» TASK OBJECTIVE
Word for word, restate all of the records.

Segment Open

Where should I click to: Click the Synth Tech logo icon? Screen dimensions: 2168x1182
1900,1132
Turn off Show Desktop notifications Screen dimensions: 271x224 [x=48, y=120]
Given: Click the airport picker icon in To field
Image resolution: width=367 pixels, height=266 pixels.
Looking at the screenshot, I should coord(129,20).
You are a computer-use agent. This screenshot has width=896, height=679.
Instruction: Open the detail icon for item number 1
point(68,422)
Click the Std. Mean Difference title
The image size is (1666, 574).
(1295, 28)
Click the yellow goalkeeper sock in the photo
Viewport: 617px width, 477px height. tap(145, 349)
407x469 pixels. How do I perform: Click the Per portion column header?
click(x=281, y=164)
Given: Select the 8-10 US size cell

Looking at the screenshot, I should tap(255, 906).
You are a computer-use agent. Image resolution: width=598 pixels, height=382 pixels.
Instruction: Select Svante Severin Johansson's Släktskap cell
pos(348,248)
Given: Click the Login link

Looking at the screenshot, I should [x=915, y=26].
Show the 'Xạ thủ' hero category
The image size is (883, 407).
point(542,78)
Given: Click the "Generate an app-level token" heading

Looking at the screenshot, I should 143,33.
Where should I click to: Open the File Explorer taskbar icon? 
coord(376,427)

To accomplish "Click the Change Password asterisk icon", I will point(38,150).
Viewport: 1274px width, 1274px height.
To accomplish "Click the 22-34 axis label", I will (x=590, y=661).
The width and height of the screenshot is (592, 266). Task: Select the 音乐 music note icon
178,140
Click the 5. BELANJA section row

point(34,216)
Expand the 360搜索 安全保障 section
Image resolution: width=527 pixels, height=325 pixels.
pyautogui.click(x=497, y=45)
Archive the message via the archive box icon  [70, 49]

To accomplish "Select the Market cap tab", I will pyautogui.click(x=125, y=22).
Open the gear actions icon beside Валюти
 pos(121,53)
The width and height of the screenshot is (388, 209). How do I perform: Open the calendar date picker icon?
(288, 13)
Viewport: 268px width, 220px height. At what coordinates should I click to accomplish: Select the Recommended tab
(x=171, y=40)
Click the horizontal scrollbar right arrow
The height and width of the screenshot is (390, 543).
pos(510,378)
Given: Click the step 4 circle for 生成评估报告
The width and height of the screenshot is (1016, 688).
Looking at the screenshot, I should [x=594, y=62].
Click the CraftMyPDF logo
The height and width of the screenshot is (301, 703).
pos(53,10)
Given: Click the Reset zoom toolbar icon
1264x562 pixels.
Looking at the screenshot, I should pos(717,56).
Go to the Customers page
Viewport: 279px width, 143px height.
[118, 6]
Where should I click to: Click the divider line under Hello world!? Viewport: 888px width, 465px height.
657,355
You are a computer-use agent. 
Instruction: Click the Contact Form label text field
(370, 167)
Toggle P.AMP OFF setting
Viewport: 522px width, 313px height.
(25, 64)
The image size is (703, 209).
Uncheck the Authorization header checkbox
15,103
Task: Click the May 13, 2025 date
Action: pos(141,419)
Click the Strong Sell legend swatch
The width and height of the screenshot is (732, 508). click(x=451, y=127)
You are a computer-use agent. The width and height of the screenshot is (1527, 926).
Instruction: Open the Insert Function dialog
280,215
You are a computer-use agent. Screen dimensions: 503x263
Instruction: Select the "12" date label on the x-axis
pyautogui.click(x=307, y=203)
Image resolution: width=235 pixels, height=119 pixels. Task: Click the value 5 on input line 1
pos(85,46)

Segment Closed

» TASK RESULT
Where should I click to: Click the Synth Tech logo icon? Screen dimensions: 2168x1182
1900,1132
Turn off Show Desktop notifications Screen dimensions: 271x224 [x=48, y=120]
Given: Click the airport picker icon in To field
Image resolution: width=367 pixels, height=266 pixels.
Looking at the screenshot, I should coord(129,20).
You are a computer-use agent. This screenshot has width=896, height=679.
Instruction: Open the detail icon for item number 1
point(68,422)
Click the Std. Mean Difference title
The image size is (1666, 574).
(1295, 28)
Click the yellow goalkeeper sock in the photo
Viewport: 617px width, 477px height. tap(145, 349)
407x469 pixels. How do I perform: Click the Per portion column header?
click(x=281, y=164)
Given: Select the 8-10 US size cell

Looking at the screenshot, I should tap(255, 906).
You are a computer-use agent. Image resolution: width=598 pixels, height=382 pixels.
Instruction: Select Svante Severin Johansson's Släktskap cell
pos(348,248)
Given: Click the Login link

Looking at the screenshot, I should [x=915, y=26].
Show the 'Xạ thủ' hero category
The image size is (883, 407).
point(542,78)
Given: Click the "Generate an app-level token" heading

Looking at the screenshot, I should 143,33.
Where should I click to: Open the File Explorer taskbar icon? 
coord(376,427)

To accomplish "Click the Change Password asterisk icon", I will point(38,150).
Viewport: 1274px width, 1274px height.
To accomplish "Click the 22-34 axis label", I will (x=590, y=661).
The width and height of the screenshot is (592, 266). Task: Select the 音乐 music note icon
178,140
Click the 5. BELANJA section row

point(34,216)
Expand the 360搜索 安全保障 section
Image resolution: width=527 pixels, height=325 pixels.
pyautogui.click(x=497, y=45)
Archive the message via the archive box icon  [70, 49]

To accomplish "Select the Market cap tab", I will pyautogui.click(x=125, y=22).
Open the gear actions icon beside Валюти
 pos(121,53)
The width and height of the screenshot is (388, 209). How do I perform: Open the calendar date picker icon?
(288, 13)
Viewport: 268px width, 220px height. At what coordinates should I click to accomplish: Select the Recommended tab
(x=171, y=40)
Click the horizontal scrollbar right arrow
The height and width of the screenshot is (390, 543).
pos(510,378)
Given: Click the step 4 circle for 生成评估报告
The width and height of the screenshot is (1016, 688).
Looking at the screenshot, I should [x=594, y=62].
Click the CraftMyPDF logo
The height and width of the screenshot is (301, 703).
pos(53,10)
Given: Click the Reset zoom toolbar icon
1264x562 pixels.
Looking at the screenshot, I should pos(717,56).
Go to the Customers page
Viewport: 279px width, 143px height.
[118, 6]
Where should I click to: Click the divider line under Hello world!? Viewport: 888px width, 465px height.
657,355
You are a computer-use agent. 
Instruction: Click the Contact Form label text field
(370, 167)
Toggle P.AMP OFF setting
Viewport: 522px width, 313px height.
(25, 64)
The image size is (703, 209).
Uncheck the Authorization header checkbox
15,103
Task: Click the May 13, 2025 date
Action: pos(141,419)
Click the Strong Sell legend swatch
The width and height of the screenshot is (732, 508). click(x=451, y=127)
You are a computer-use agent. The width and height of the screenshot is (1527, 926).
Instruction: Open the Insert Function dialog
280,215
You are a computer-use agent. Screen dimensions: 503x263
Instruction: Select the "12" date label on the x-axis
pyautogui.click(x=307, y=203)
Image resolution: width=235 pixels, height=119 pixels. Task: Click the value 5 on input line 1
pos(85,46)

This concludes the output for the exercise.